Infatti, in merito alla figlia ventiseienne, la ricorrente (sulla quale ricadeva l'onere della prova), anche successivamente all'emanazione dell'ordinanza, non ha allegato né provato alcun elemento idoneo a dimostrare lo stato di incolpevole non autosufficienza economica della stessa.

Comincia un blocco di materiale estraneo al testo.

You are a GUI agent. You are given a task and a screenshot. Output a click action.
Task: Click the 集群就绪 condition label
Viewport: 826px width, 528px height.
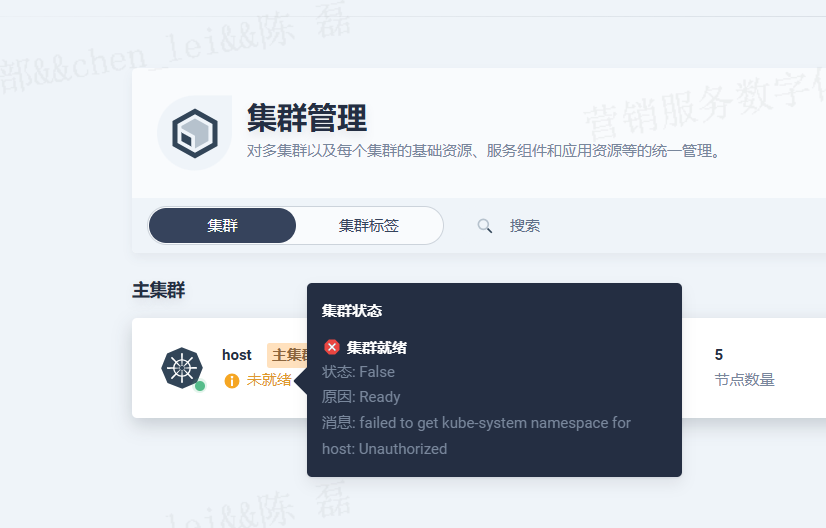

Ne consegue che la domanda formulata dalla ricorrente deve essere rigettata.
Sulle spese del giudizio.
In considerazione dell'esito della lite (con rigetto delle domande di addebito e di mantenimento della figlia maggiorenne formulate dalla ricorrente), della pronuncia costitutiva sullo status e della contumacia del resistente, nulla va disposto in merito alle spese di giudizio.
P.Q.M.
Il Tribunale, definitivamente pronunciando, ogni altra istanza disattesa, così provvede:
1) dichiara la separazione personale tra , nata a [...] Parte_2
RO (FG) il 25.07.1977 e , nato a San Marco in [...] il CP_1
04.09.1972, i quali hanno contratto matrimonio in San Marco in MI (FG) in data 06.05.1999;
2) dispone l'annotazione della presente sentenza nei registri dello Stato Civile del Comune di San
Marco in MI (atto n. 23, p. II, serie A, ufficio 1, anno 1999);
3) rigetta la domanda di addebito della separazione formulata da Parte_1
4) rigetta la domanda di mantenimento della figlia maggiorenne formulata da Parte_1
[...]
5) nulla sulle spese.
Così deciso nella camera di consiglio del Tribunale di Foggia, in data 16 dicembre 2025.